[JOB] Reproduce the items verbatim from their first line through the line containing "Action: tap(477, 154)", including both of those lines.

[PROVIDED RECORDS]
◆ ◆ ◆ ◆ ◆ ◆ ◆
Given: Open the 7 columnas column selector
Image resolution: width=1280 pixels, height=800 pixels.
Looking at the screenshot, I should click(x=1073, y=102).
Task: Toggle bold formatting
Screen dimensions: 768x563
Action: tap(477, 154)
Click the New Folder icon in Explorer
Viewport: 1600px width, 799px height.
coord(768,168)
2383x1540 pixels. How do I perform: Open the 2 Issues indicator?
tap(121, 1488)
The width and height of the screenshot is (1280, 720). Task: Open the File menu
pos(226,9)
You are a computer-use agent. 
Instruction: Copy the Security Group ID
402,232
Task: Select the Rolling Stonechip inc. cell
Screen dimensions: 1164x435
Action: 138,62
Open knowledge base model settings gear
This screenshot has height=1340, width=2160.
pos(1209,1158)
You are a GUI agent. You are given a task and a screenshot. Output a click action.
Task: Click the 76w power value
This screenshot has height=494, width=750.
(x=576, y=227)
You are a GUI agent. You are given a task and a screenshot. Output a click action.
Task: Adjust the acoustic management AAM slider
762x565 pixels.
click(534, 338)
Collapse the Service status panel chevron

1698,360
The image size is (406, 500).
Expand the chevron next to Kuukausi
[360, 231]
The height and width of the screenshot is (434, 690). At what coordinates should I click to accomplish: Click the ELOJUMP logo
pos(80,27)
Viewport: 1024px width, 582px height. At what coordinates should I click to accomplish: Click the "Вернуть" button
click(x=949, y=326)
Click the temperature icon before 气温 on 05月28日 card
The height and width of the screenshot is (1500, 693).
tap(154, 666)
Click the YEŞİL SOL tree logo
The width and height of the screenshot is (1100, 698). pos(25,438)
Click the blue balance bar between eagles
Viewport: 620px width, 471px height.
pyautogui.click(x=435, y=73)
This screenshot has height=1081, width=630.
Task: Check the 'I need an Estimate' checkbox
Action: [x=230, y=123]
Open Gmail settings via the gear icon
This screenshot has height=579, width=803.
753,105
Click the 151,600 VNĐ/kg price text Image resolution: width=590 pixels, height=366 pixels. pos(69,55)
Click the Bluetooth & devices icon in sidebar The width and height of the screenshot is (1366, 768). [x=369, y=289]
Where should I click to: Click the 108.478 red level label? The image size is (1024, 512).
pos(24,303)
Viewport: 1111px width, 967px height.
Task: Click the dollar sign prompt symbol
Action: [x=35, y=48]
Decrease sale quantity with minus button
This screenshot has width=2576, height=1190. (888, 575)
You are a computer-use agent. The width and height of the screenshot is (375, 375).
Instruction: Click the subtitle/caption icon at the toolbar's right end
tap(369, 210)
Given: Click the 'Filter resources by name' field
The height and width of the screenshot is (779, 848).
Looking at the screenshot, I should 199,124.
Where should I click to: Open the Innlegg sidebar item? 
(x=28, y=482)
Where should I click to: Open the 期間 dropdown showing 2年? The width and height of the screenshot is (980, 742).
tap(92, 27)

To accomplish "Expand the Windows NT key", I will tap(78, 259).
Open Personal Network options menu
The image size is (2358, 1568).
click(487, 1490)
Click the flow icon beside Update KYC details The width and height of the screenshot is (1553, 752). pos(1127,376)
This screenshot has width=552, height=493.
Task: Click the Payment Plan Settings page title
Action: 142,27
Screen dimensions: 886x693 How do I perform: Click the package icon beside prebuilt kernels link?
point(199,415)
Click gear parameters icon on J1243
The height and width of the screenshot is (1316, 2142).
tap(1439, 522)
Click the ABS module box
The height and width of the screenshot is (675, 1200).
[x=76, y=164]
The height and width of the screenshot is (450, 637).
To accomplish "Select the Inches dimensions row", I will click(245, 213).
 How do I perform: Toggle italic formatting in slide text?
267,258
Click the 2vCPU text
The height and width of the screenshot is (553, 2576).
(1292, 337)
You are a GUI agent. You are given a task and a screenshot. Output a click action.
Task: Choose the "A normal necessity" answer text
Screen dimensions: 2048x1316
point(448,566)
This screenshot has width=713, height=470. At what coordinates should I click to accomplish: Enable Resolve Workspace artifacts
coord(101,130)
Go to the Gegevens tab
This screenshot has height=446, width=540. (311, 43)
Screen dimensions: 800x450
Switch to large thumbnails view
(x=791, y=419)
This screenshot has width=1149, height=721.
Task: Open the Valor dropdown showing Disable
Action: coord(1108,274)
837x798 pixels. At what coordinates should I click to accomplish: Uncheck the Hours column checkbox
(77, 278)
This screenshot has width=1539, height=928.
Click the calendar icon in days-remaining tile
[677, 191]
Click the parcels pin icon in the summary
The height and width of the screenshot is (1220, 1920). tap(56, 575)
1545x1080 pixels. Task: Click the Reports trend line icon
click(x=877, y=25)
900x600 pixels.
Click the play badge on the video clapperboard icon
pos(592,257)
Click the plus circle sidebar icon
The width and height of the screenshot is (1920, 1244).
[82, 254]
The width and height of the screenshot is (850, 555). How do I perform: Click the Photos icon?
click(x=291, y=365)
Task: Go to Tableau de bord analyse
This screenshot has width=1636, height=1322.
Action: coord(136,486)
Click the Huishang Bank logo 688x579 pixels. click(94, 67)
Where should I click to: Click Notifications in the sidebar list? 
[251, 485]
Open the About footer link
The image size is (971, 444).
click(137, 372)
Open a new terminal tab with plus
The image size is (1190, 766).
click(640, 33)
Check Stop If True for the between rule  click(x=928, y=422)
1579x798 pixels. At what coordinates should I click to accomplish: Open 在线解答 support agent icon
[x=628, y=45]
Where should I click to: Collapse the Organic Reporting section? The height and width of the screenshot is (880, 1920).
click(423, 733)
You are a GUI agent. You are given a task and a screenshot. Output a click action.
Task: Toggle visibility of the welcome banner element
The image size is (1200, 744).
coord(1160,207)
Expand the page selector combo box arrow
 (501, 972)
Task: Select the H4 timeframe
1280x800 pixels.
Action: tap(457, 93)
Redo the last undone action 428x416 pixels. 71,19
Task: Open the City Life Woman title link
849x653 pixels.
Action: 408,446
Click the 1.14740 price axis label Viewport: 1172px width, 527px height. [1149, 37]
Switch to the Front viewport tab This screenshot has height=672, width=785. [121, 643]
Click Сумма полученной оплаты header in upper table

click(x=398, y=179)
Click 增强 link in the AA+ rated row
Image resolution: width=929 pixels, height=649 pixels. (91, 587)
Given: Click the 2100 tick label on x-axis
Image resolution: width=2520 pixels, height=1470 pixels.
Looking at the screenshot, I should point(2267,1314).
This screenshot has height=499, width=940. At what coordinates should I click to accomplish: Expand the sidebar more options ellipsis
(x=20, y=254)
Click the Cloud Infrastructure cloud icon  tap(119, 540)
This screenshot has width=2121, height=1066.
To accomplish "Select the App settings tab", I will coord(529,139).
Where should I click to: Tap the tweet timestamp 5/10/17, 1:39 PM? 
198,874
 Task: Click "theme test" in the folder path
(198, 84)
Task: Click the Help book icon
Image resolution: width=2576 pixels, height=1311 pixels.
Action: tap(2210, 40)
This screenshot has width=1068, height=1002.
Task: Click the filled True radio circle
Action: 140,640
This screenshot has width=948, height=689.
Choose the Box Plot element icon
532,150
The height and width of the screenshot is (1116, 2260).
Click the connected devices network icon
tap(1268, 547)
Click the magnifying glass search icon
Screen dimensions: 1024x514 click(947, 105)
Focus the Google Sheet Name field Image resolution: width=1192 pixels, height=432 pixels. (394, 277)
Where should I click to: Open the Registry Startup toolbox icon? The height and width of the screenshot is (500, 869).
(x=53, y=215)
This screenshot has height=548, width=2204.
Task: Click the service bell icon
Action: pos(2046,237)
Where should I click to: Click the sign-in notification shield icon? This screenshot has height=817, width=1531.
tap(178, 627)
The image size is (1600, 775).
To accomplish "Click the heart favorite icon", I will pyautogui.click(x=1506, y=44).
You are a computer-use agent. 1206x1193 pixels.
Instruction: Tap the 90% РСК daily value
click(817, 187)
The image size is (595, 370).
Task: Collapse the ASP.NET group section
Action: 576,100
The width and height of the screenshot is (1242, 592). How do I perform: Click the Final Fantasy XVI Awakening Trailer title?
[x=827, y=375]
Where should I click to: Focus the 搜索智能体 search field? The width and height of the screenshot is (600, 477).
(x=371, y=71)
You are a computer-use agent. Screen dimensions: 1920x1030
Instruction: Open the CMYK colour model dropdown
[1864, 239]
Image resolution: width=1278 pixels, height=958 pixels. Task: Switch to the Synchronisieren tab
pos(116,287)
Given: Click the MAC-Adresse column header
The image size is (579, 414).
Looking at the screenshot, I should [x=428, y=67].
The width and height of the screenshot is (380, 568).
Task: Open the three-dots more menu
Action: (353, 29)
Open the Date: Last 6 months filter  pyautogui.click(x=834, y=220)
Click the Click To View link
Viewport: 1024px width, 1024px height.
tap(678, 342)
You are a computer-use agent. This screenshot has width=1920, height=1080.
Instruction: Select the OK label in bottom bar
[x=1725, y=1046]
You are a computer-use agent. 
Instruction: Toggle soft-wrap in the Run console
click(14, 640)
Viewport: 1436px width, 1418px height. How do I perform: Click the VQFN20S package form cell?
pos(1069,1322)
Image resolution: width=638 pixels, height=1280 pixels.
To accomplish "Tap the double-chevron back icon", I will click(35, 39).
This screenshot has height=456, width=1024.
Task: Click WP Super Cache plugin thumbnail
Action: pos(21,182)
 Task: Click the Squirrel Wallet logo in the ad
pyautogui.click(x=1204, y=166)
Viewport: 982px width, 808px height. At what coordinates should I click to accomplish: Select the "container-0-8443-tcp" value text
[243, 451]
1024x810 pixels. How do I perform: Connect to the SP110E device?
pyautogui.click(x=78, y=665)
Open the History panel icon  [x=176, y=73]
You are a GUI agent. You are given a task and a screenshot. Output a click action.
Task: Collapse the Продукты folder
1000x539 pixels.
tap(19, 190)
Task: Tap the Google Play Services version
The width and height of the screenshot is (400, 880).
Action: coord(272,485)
◆ ◆ ◆ ◆ ◆ ◆ ◆
[ANSWER IN FULL]
Given: Open the 7 columnas column selector
Image resolution: width=1280 pixels, height=800 pixels.
Looking at the screenshot, I should click(x=1073, y=102).
Task: Toggle bold formatting
Screen dimensions: 768x563
Action: tap(477, 154)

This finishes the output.